Museumsfrühling in alten Hallen. Die Künstlergruppe „Stachel“ zeigt Kunst zum Nachdenken in ehemaligen Fabrikhallen.

Von Inge Moser. Erstellt am 16. Mai 2021 (03:30)
Die Künstlergruppe „Stachel“ lädt zur „Reise“ durch die Daisyworld. Hier Erich Heyduck (r.) und Gerhard Malecik mit seiner Skulptur „Tribal Waters“, die schon in Paris und Ibiza präsentiert wurde.
Christa Stangl, Christa Stangl

„Wir stehen in den Startlöchern, um in der daisyworld.at die metamorphe transhumanistische Reise zu den Daisies am Samstag, 29. Mai, zum Museumsfrühling zu beginnen“, so Gerhard Malecik von der Künstlergruppe „Stachel“. Die Reise soll durch die mystischen und normalerweise verborgenen Dachbodenräume der ehemaligen Geschirrfabrik in Wilhelmsburg führen.

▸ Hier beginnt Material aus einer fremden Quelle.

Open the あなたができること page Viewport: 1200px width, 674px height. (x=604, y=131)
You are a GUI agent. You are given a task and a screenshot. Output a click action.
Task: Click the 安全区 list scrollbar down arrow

„Wir sind in der Endphase der Fertigstellung unserer ersten Station: Raum 1 – Die Sphäre des Atems“, erklärt Malecik. „Wir richten den Blickwinkel auf den Atem, den unmittelbarsten Moment der Gegenwart. Zeit- und gesellschaftspolitische Themen füllen diesen Raum.“ Konsum, Diskriminierung, Rassismus, Spaltung, Gier, globale Erwärmung, Pandemie: „Unsere Ausstellung soll zur Reflexion ermuntern und dazu, in unsere eigene Gedankenwelt einzudringen“, sagt Malecik. „Wie wollen wir die Zukunft gestalten? Zählt Gemeinwohl oder das Individualwohl?“

„Die Künstler können die Hallen kostenlos benützen“, so Eigentümer Manfred Schönleitner. „Sinn ist eine gegenseitige Bereicherung.“ Die Ausstellungen am authentischen Ort sollen das Publikum vergrößern und Gästen die Entwicklung des Standortes zeigen. Laufen soll die Kunstreise bis Oktober.